Raven Stole the Moon is author Garth Stein's debut novel, which has since been followed by The Art of Racing in the Rain. Given the latter novel's recent impressive success, Raven Stole the Moon has been nicely repackaged and released anew by Harper. I haven't read The Art of Racing in the Rain, unfortunately, so I can't very well compare the two, but Raven Stole the Moon stands perfectly well on its own two feet (or its own 400 some pages, I should say).

The central character in Stein's new (old?) novel, is Jenna Rosen. The opening chapter of the book finds Jenna leaving a cocktail party on the second anniversary of her son's accidental death.

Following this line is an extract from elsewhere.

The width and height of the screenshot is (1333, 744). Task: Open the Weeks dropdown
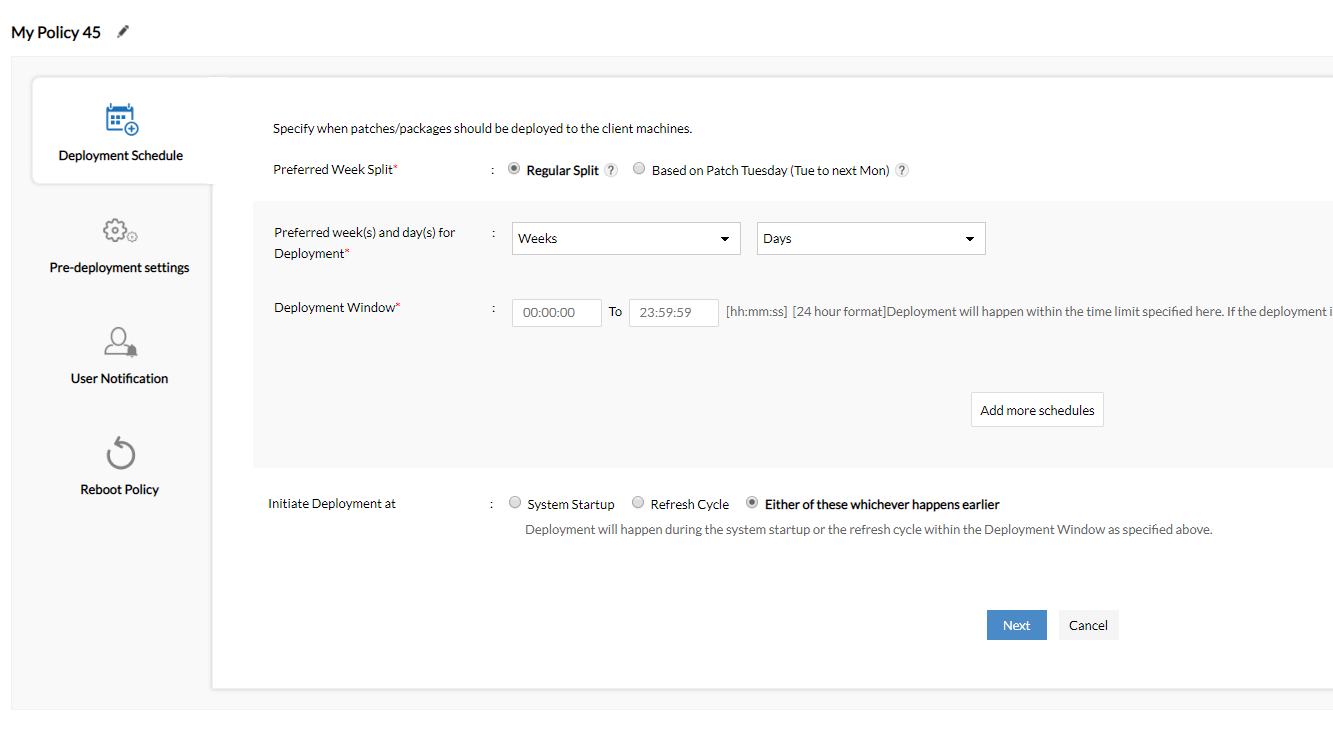[x=626, y=239]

Without planning to, Jenna finds herself driving away from her husband and their marriage and embarking on a journey to find out the truth about what really happened the couple's son, Bobby, at a would-have-been Alaskan resort. Taking refuge in her grandmother's hometown of Wrangell, Alaska, Jenna begins search for answers that proves to be none too simple as she encounters temptation in the form of an injured fisherman and as she plumbs the depths of Tlingit mythology only to find that nothing is as it seems.

I hate to say too much more lest I spoil a single thing about Raven Stole the Moon, a novel with the plot of a good thiller or even horror novel that doesn't sacrifice characters or themes to suspense. The book is very well-paced, and the mystery keeps the pages turning. Where Stein really succeeds, though, is in elevating Raven Stole the Moon over some of its horror genre counterparts by giving us a set of really well-developed multi-dimensional characters as well as exploring the deeper issues that face those characters.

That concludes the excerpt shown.